(Requirement) The copy you produce must repeat each record exactly and contain no pictures.

*** Opening Data for the task ***

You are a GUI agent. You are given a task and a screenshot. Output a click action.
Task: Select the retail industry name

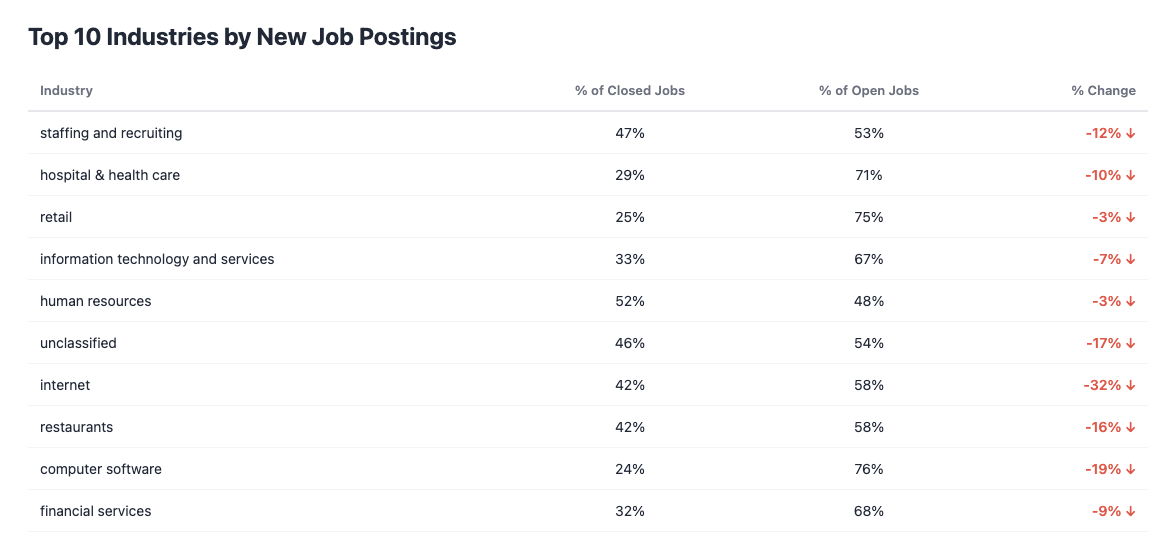pos(56,218)
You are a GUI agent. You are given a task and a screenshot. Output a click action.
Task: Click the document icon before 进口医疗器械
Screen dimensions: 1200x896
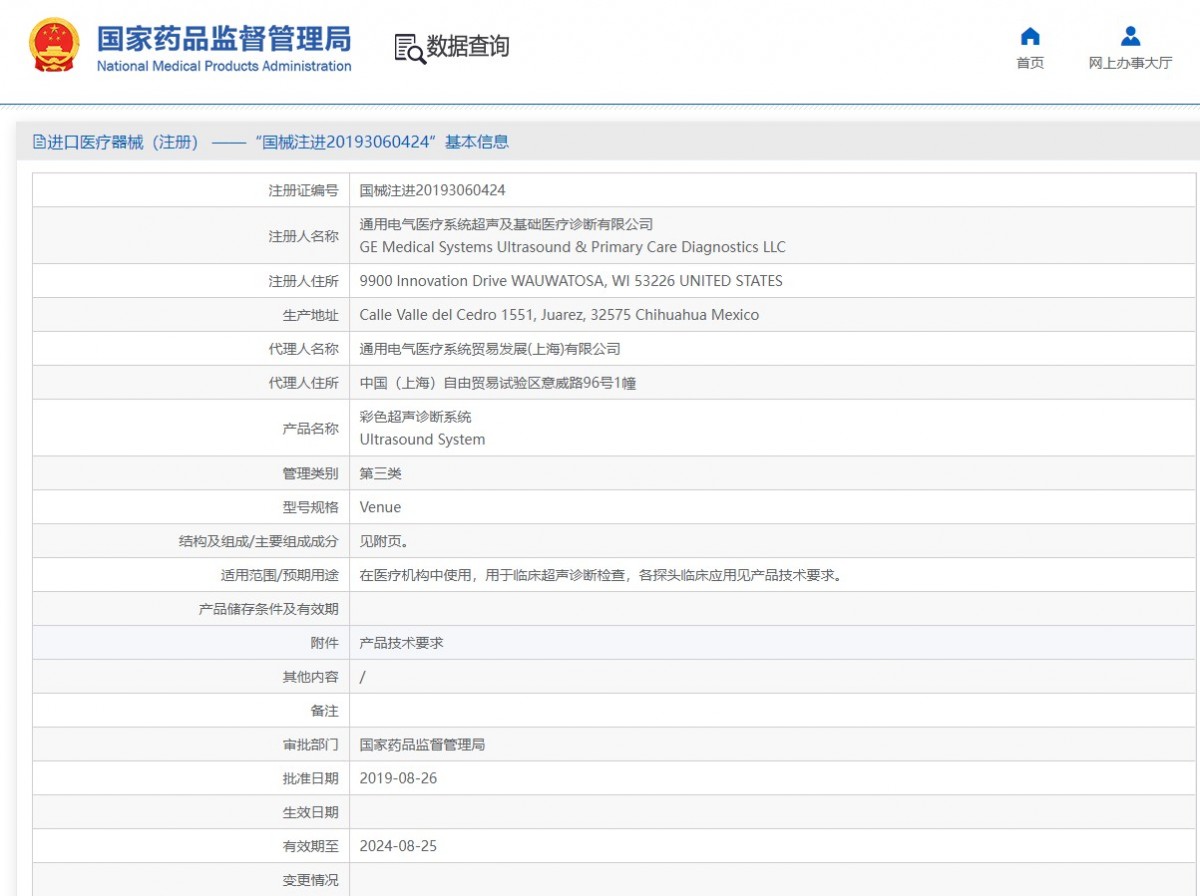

*** Closing Data for the task ***

(Solution to the problem)
You are a GUI agent. You are given a task and a screenshot. Output a click action.
Task: Select the retail industry name

pos(56,218)
You are a GUI agent. You are given a task and a screenshot. Output a click action.
Task: Click the document icon before 进口医疗器械
Screen dimensions: 1200x896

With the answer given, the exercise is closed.